▸ **Data to examine**:
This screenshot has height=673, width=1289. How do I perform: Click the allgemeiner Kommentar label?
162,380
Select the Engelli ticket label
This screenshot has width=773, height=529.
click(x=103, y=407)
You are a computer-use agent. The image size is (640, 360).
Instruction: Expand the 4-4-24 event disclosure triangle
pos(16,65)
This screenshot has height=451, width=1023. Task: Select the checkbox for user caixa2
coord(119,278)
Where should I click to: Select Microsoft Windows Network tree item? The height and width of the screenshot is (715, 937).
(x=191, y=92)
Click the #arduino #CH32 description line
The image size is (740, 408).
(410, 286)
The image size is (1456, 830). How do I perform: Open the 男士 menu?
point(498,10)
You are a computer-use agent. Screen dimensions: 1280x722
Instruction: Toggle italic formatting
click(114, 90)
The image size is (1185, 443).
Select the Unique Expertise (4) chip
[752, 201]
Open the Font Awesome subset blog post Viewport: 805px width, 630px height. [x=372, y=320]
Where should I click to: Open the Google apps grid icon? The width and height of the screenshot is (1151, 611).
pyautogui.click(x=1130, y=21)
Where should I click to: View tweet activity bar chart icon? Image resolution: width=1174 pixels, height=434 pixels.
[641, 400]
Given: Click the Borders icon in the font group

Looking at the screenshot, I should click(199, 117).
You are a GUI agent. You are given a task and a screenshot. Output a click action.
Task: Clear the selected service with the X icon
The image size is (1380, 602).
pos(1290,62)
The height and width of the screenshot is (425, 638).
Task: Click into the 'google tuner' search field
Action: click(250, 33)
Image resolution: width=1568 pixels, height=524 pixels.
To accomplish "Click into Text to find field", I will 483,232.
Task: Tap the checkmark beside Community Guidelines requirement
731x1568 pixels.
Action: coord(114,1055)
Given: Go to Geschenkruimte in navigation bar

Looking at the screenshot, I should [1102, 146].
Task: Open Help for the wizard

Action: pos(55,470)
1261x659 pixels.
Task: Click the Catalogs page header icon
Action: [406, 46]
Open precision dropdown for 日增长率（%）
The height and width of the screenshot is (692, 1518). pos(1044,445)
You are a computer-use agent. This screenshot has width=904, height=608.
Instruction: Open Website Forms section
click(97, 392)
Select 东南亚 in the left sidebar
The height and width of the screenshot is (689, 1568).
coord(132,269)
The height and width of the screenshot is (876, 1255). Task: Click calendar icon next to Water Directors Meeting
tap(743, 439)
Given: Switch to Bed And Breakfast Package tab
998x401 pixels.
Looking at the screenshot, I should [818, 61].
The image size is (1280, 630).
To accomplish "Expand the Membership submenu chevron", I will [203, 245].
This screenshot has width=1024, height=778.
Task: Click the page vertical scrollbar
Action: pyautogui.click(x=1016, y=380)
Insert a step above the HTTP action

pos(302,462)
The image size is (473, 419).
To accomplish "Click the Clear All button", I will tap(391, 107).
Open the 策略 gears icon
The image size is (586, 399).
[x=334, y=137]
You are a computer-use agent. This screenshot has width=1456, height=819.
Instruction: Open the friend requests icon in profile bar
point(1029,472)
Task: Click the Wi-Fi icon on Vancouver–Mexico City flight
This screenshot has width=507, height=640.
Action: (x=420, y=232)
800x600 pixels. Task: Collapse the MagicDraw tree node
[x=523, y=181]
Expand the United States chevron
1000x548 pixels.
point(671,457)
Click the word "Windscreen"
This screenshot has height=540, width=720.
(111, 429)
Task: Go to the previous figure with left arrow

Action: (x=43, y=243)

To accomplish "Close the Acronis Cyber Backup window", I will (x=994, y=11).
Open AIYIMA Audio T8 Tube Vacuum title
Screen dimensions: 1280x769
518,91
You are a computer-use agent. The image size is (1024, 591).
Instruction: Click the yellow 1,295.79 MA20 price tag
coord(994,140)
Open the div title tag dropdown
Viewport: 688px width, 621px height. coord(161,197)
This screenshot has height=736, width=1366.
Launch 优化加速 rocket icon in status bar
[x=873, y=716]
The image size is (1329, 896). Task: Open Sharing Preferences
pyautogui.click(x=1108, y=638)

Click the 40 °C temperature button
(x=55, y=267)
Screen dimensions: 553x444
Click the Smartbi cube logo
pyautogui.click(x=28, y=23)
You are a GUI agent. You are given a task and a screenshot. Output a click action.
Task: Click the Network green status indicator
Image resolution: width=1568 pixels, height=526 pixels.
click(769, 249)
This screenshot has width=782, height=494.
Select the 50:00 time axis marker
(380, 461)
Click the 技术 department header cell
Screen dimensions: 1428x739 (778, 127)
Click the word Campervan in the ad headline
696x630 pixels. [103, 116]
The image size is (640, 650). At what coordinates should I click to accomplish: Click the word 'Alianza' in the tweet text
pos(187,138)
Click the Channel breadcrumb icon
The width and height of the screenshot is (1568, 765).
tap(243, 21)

▸ **Task details**: Take the entries above and transcribe them in full.

▸ **Result for this task**:
This screenshot has height=673, width=1289. How do I perform: Click the allgemeiner Kommentar label?
162,380
Select the Engelli ticket label
This screenshot has width=773, height=529.
click(x=103, y=407)
You are a computer-use agent. The image size is (640, 360).
Instruction: Expand the 4-4-24 event disclosure triangle
pos(16,65)
This screenshot has height=451, width=1023. Task: Select the checkbox for user caixa2
coord(119,278)
Where should I click to: Select Microsoft Windows Network tree item? The height and width of the screenshot is (715, 937).
(x=191, y=92)
Click the #arduino #CH32 description line
The image size is (740, 408).
(410, 286)
The image size is (1456, 830). How do I perform: Open the 男士 menu?
point(498,10)
You are a computer-use agent. Screen dimensions: 1280x722
Instruction: Toggle italic formatting
click(114, 90)
The image size is (1185, 443).
Select the Unique Expertise (4) chip
[752, 201]
Open the Font Awesome subset blog post Viewport: 805px width, 630px height. [x=372, y=320]
Where should I click to: Open the Google apps grid icon? The width and height of the screenshot is (1151, 611).
pyautogui.click(x=1130, y=21)
Where should I click to: View tweet activity bar chart icon? Image resolution: width=1174 pixels, height=434 pixels.
[641, 400]
Given: Click the Borders icon in the font group

Looking at the screenshot, I should click(199, 117).
You are a GUI agent. You are given a task and a screenshot. Output a click action.
Task: Clear the selected service with the X icon
The image size is (1380, 602).
pos(1290,62)
The height and width of the screenshot is (425, 638).
Task: Click into the 'google tuner' search field
Action: click(250, 33)
Image resolution: width=1568 pixels, height=524 pixels.
To accomplish "Click into Text to find field", I will 483,232.
Task: Tap the checkmark beside Community Guidelines requirement
731x1568 pixels.
Action: coord(114,1055)
Given: Go to Geschenkruimte in navigation bar

Looking at the screenshot, I should [1102, 146].
Task: Open Help for the wizard

Action: pos(55,470)
1261x659 pixels.
Task: Click the Catalogs page header icon
Action: [406, 46]
Open precision dropdown for 日增长率（%）
The height and width of the screenshot is (692, 1518). pos(1044,445)
You are a computer-use agent. This screenshot has width=904, height=608.
Instruction: Open Website Forms section
click(97, 392)
Select 东南亚 in the left sidebar
The height and width of the screenshot is (689, 1568).
coord(132,269)
The height and width of the screenshot is (876, 1255). Task: Click calendar icon next to Water Directors Meeting
tap(743, 439)
Given: Switch to Bed And Breakfast Package tab
998x401 pixels.
Looking at the screenshot, I should [818, 61].
The image size is (1280, 630).
To accomplish "Expand the Membership submenu chevron", I will [203, 245].
This screenshot has width=1024, height=778.
Task: Click the page vertical scrollbar
Action: pyautogui.click(x=1016, y=380)
Insert a step above the HTTP action

pos(302,462)
The image size is (473, 419).
To accomplish "Click the Clear All button", I will tap(391, 107).
Open the 策略 gears icon
The image size is (586, 399).
[x=334, y=137]
You are a computer-use agent. This screenshot has width=1456, height=819.
Instruction: Open the friend requests icon in profile bar
point(1029,472)
Task: Click the Wi-Fi icon on Vancouver–Mexico City flight
This screenshot has width=507, height=640.
Action: (x=420, y=232)
800x600 pixels. Task: Collapse the MagicDraw tree node
[x=523, y=181]
Expand the United States chevron
1000x548 pixels.
point(671,457)
Click the word "Windscreen"
This screenshot has height=540, width=720.
(111, 429)
Task: Go to the previous figure with left arrow

Action: (x=43, y=243)

To accomplish "Close the Acronis Cyber Backup window", I will (x=994, y=11).
Open AIYIMA Audio T8 Tube Vacuum title
Screen dimensions: 1280x769
518,91
You are a computer-use agent. The image size is (1024, 591).
Instruction: Click the yellow 1,295.79 MA20 price tag
coord(994,140)
Open the div title tag dropdown
Viewport: 688px width, 621px height. coord(161,197)
This screenshot has height=736, width=1366.
Launch 优化加速 rocket icon in status bar
[x=873, y=716]
The image size is (1329, 896). Task: Open Sharing Preferences
pyautogui.click(x=1108, y=638)

Click the 40 °C temperature button
(x=55, y=267)
Screen dimensions: 553x444
Click the Smartbi cube logo
pyautogui.click(x=28, y=23)
You are a GUI agent. You are given a task and a screenshot. Output a click action.
Task: Click the Network green status indicator
Image resolution: width=1568 pixels, height=526 pixels.
click(769, 249)
This screenshot has width=782, height=494.
Select the 50:00 time axis marker
(380, 461)
Click the 技术 department header cell
Screen dimensions: 1428x739 (778, 127)
Click the word Campervan in the ad headline
696x630 pixels. [103, 116]
The image size is (640, 650). At what coordinates should I click to accomplish: Click the word 'Alianza' in the tweet text
pos(187,138)
Click the Channel breadcrumb icon
The width and height of the screenshot is (1568, 765).
tap(243, 21)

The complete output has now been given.